Cinéma asiatique«Balloon», des éleveurs de brebis au cœur de la politique de l’enfant unique
Ce très beau film de Pema Tseden révèle un cinéaste à découvrir toutes affaires cessantes.

Faites des enfants! Sauf qu’en Chine, la politique de l’enfant unique, mise en place de 1979 à 2015 par les autorités du pays pour contrer la surpopulation, met un frein à l’existence de familles nombreuses. Problème qui peut encore se ramifier dans certaines communautés tibétaines, où la contraception est un tabou.
C’est sous ce thème grave et rarement traité au cinéma que s’articule ce long métrage de Pema Tseden, «Balloon», titre qui fait référence à la forme de ballon que peut prendre un préservatif lorsqu’on souffle dedans, ce que font d’ailleurs deux des gosses du film.
«Balloon» se déroule au cœur d’une famille tibétaine, des parents, trois fils, des éleveurs de brebis qui cherchent notamment à faire en sorte que leur troupeau se reproduise. Mais la métaphore animale, peu pertinente, n’est heureusement pas brandie ici comme un prétexte à ce qu’on nous raconte.
Car sous ses dehors contemplatifs et dépaysants, avec ses plans attentifs sur les plaines désertiques, ses séquences dans une communauté coupée du monde et heureuse de sa position autarcique, le film assume un ton comique, voire cocasse, tout en demeurant constamment à la hauteur de ses personnages. On s’attache insensiblement à eux.
Arrestation abusive
Entre les préoccupations des parents, subsistance quotidienne, survie du troupeau, et volonté de ne pas avoir d’autres enfants, même si tout à coup, leurs préservatifs semblent avoir disparu, et les jeux des enfants, qui comme tous les gosses du monde trouvent moyen d’être ludiques avec tout, le film trouve rapidement son rythme et son équilibre. Jamais austère, souvent inventif, drôle, voire irrévérencieux, mis en scène avec élégance mais sans esthétique, «Balloon» est pourtant un film qui revient de loin.

============

◆ **Consignes de l'exercice**
**1)** Répondez brièvement à ces questions sur la critique de «Balloon».
(a) Entre quelles années la politique de l'enfant unique a-t-elle été appliquée en Chine ?
(b) À quoi le titre «Balloon» fait-il référence ?
(c) De quels membres se compose la famille tibétaine du film, et quelle est son activité ?
**2)** Prolongez la critique de «Balloon» en reprenant juste après sa dernière phrase.
Les enregistrements constituent un matériau indépendant de la critique de «Balloon».

◆ **Enregistrements fournis**

============

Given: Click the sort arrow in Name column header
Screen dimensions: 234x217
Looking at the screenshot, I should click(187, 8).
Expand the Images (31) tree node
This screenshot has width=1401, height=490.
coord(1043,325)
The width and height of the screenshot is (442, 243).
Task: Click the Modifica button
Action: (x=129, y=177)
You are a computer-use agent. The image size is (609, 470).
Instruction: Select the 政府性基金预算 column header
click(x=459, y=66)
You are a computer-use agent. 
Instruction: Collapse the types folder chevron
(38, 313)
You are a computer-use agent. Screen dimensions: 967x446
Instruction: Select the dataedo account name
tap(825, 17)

============

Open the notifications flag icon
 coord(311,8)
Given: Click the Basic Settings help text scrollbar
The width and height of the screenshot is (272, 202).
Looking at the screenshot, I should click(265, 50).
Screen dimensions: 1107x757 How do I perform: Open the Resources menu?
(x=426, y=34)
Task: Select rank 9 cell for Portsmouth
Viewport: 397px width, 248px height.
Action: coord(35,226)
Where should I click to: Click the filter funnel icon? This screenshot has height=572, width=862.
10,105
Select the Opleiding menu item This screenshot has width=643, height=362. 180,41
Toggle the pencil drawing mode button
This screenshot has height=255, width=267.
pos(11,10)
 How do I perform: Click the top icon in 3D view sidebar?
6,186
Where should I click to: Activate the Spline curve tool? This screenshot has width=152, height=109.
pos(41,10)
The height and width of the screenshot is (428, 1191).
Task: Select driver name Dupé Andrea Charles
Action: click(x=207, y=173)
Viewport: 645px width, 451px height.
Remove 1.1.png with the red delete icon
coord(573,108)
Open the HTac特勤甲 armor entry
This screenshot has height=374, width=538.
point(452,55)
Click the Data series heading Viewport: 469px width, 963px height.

============

◆ **Résultats par consigne**
**1)**
(a) De 1979 à 2015.
(b) À la forme de ballon que peut prendre un préservatif lorsqu'on souffle dedans.
(c) Des parents et de leurs trois fils, qui sont éleveurs de brebis.

**2)**
Sélectionné l’an passé dans la section «Orizzonti» de la Mostra de Venise, primé par le jury des jeunes au FIFDH de Genève en 2019, il aurait pu ne jamais se faire. Car son réalisateur, Pema Tseden, avait été arrêté en juin 2016 à l’aéroport de Xining en raison d’un incident mineur avec la police locale sur une affaire de bagages. Une arrestation jugée abusive et qui provoqua un tollé du côté de la guilde des réalisateurs de cinéma de Chine tout comme sur les réseaux sociaux du pays et dans les médias internationaux.
Auteur déjà prolifique
Il sera finalement hospitalisé puis condamné à cinq jours de détention pour trouble à l’ordre public. L’ensemble demeure néanmoins flou et suffit à rappeler à quel point les cinéastes chinois peuvent être soumis à toutes sortes d’épreuves. Pema Tseden tourne tous ses films au Tibet. Avant «Balloon», il en avait déjà signé une douzaine et son «Tharlo» de 2015 (jamais sorti) passe pour un modèle et pour le film générationnel du Tibet d’aujourd’hui. À voir «Balloon», film coloré, optimiste et simple, on a en tout cas la furieuse envie de découvrir tout le reste. Instituteur, parfois écrivain, Pema Tseden a été honoré dans plusieurs festivals, dont celui de La Rochelle en 2012.
Il serait dommage de passer à côté de ce très beau petit film programmé depuis quelques jours aux cinémas du Grütli. Il mérite autant le détour que certains titres davantage médiatisés.